Provided passage
-- Opening Marker --
The Luokou Yellow River Railway Bridge (泺口黄河铁路桥 (Luòkǒu Huánghé Tiělù Qiáo)) is a railway bridge across the Yellow River in Jinan, Shandong, China, built in the early 20th century. The bridge represented a major engineering achievement that was unique in the region at the time. The bridge was of great strategic importance during the first half of the 20th century and was repeatedly damaged and repaired as a result.

==Structure==
The bridge has 11 pillars and 12 spans with a total length of 1255.2 m and a width 9.4 m.

==History==
The bridge was a conceived as a key infrastructure element for the Tianjin-Pukou Railway. On January 13, 1908, the Qing government signed the "Tianjin Pukou Railway Loan Agreement". Work on the railway was split between German and British companies. The Luokou Yellow River Railway Bridge was part of the German portion that ran from Tianjin to Hanzhuang in Shandong and had a length of 626 km. The site of the bridge was selected after careful exploration and was placed at a site where the course of the Yellow river was constrained by Que Hill to the north and an existing dam to the south.

The bridge was built by MAN (M.A.N.-Werk Gustavsburg bei Mainz), with the contract being signed on August 12, 1908, and the groundbreaking ceremony held on October 15 in the same year. Construction work began in July 1909 and was completed on November 16, 1912, when the official opening ceremony was held. The total construction cost for the bridge was 11.66 million German marks.

In 1928, during the Northern Expedition, the local warlord Zhang Zongchang, an ally of the Manchurian warlord Zhang Zuolin, tried to halt the Kuomintang forces by detonating explosives at the 8th pillar. The pillar was damaged over a length of 3.8 m, but the bridge was repaired within eight months. In 1930, during the Central Plains War the bridge was again damaged by artillery fire exchanged between the troops of Chiang Kai-shek on one side and the troops of Yan Xishan and Feng Yuxiang on the other. The artillery shells damaged many steel beams. In 1931, the Jin-Pu Railway Administration repaired the bridge at a total cost of 26,700 yuan. In November 1937, the bridge was severely damaged again by explosives when the Kuomintang governor Han Fuju tried to halt the advance of the Japanese troops after evacuating his own forces south of the Yellow River. When the Japanese forces attacked the northern bridge head, more than 50 villagers that lived around Que Hill were killed (鹊山惨案 (Quèshān Cǎn'àn, Que-Hill Tragedy)). In January 1938, the repair work on bridge was undertaken by a Japanese car company. The work lasted for six months, cost a total of 3.76 million yuan, and involved 4,000 t of steel. The last time the bridge was damaged in fighting was in February 1949, during Chinese Civil War, when Kuomintang aircraft fired on the bridge and inflicted minor damage that was easily repaired.
-- Closing Marker --
Records supplied
-- Opening Marker --
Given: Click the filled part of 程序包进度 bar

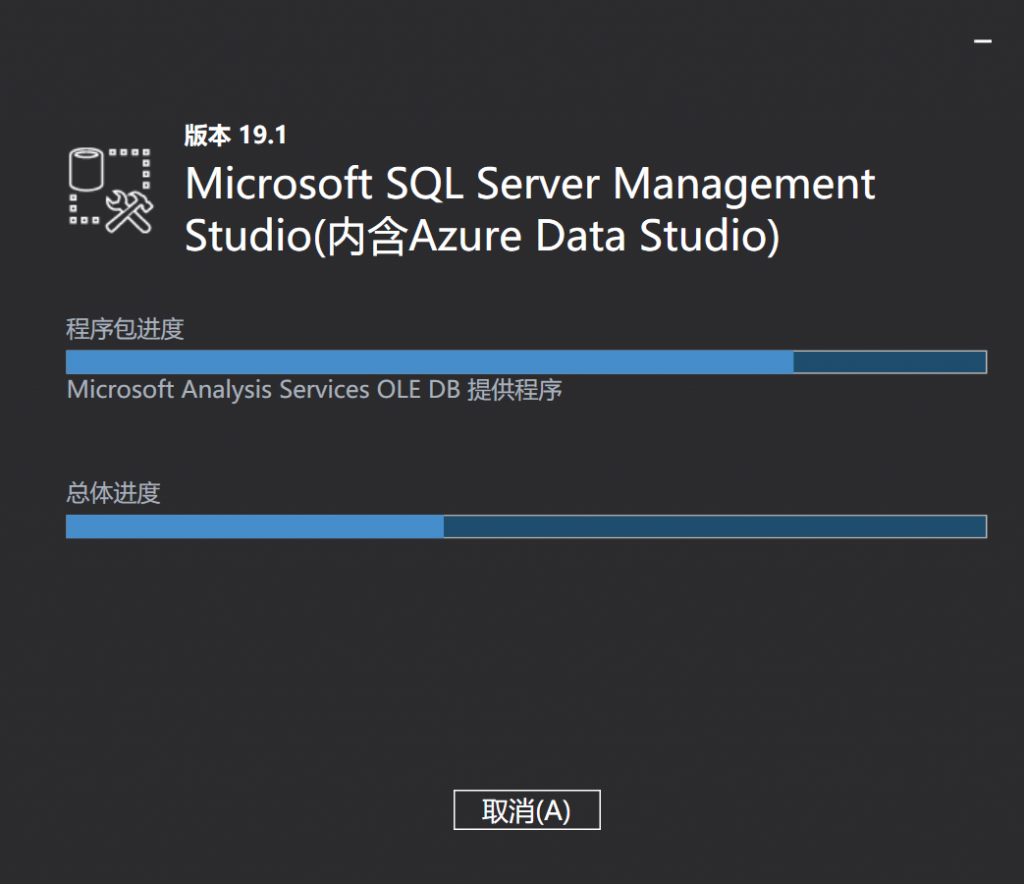Looking at the screenshot, I should click(x=430, y=362).
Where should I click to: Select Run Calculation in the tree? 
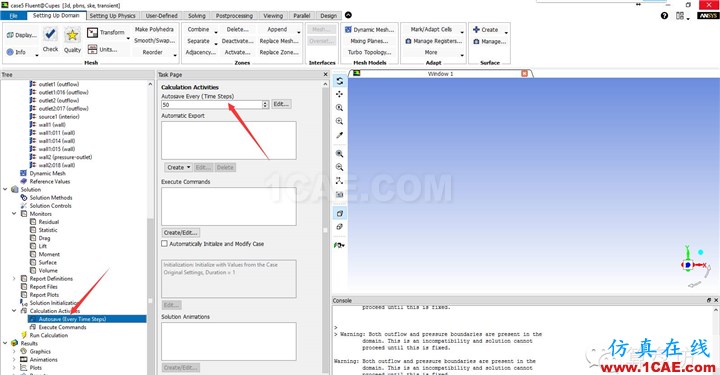[49, 336]
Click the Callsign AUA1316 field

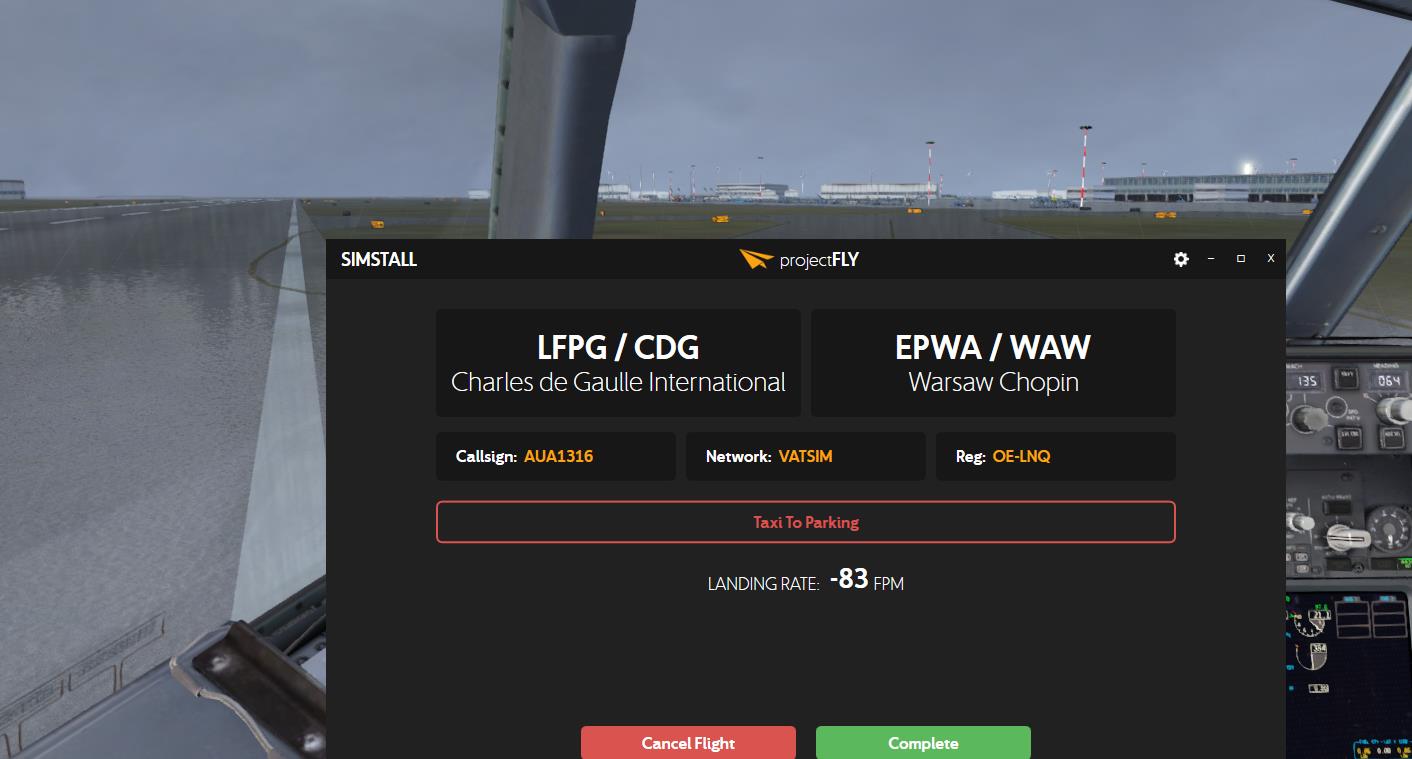(556, 456)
-- Closing Marker --
Work to complete
Repeat, word for word, the portion of the passage on the Luokou Yellow River Railway Bridge between "The bridge was built" and "million German marks.", inclusive.

Exercise answer
The bridge was built by MAN (M.A.N.-Werk Gustavsburg bei Mainz), with the contract being signed on August 12, 1908, and the groundbreaking ceremony held on October 15 in the same year. Construction work began in July 1909 and was completed on November 16, 1912, when the official opening ceremony was held. The total construction cost for the bridge was 11.66 million German marks.